Being something of an eccentric [I hope nobody minds me linking to amazon.com] I have a number of hobbies that I take great pride in doing, and that I derive a great deal of pleasure in doing. A comprehensive list is included below.
The Lone Star Brewing Company has been printing Rebus puzzles on the insides of their bottle caps for some time now, and I have made it my personal goal to collect all 413 of them. If you would like to see, contribute to, or critique my collection please see my Lone Star Bottle Cap Puzzle page. Special thanks to the joke library for providing a great deal of the solutions to puzzles I have yet to collect.
Back in my Boy Scout days I quite enjoyed spending time in the outdoors, and I found that the best way to do this is to load up some stuff into a backpack and hoofing it to the less accessable parts of the outdoors. Recently I have gotten back into this hobby along with some other grad students. For those of you who enjoy this hobby as well, feel free to get in touch with me and you can be included in our next venture. Something we did and that I would suggest is to go to Pedernales Falls, which as you may know has pretty crappy primative campsites, but what you can do is camp the first night in the primative site, then in the morning pack up and interpret a trail along the river up to the falls. The path has been well used for most of the way, but once you pass the picnic beaches the trail becomes a bit tougher, we found it quite fun. That night you can camp on the beach by the falls, which, while not allowed, is quite nice.

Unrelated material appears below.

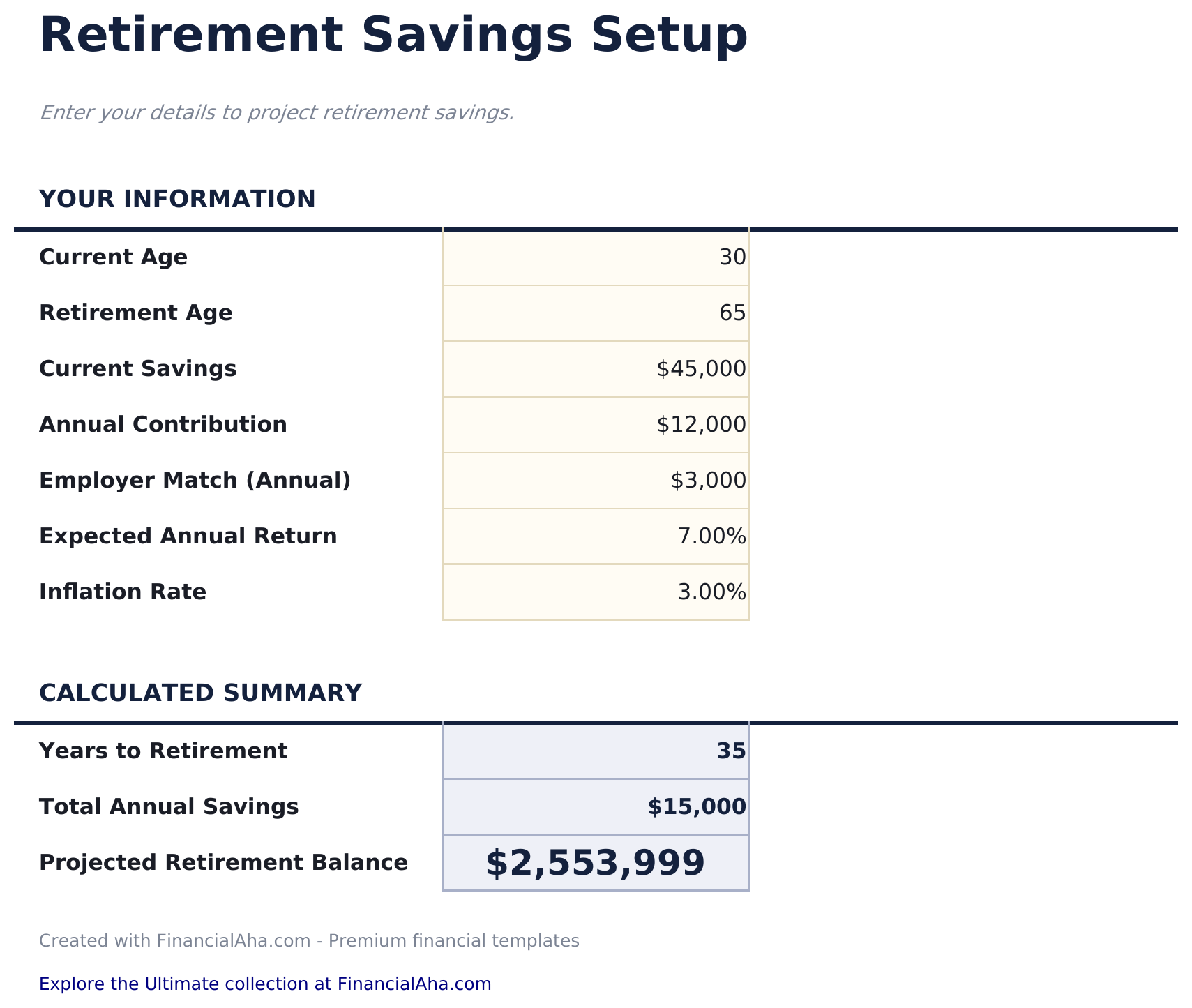Click the Employer Match (Annual) label

195,480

I've lately been trying to break into ultralight backpacking; I'm glad to say that I've gotten by base pack weight down from 24.4lbs to 13.8lbs. Hopefully my knees will thank me. Eventually I'm going to design and sew a new backpack which will bring by base weight to the ten pound range. Eventually I'll add a page devoted to ULB giving some tips and tricks to help you transition.
I've created a set of modules, footprints, and 3d shapes for KiCAD for wafer connectors. I couldn't find them out there on the internet so I made them myself.
I've always enjoyed figuring out how to solve a problem and writing some code to solve it, and now I have an application to prove it. What I have here is an XMLTV parser for OSX that will tell you what will be coming on your tv in the future and display program information (think: the menu button on your cable box remote). More Information.
I recently started playing banjo, not well mind you, but I'm trying. An outstanding resource I have found is the Banjo Hangout.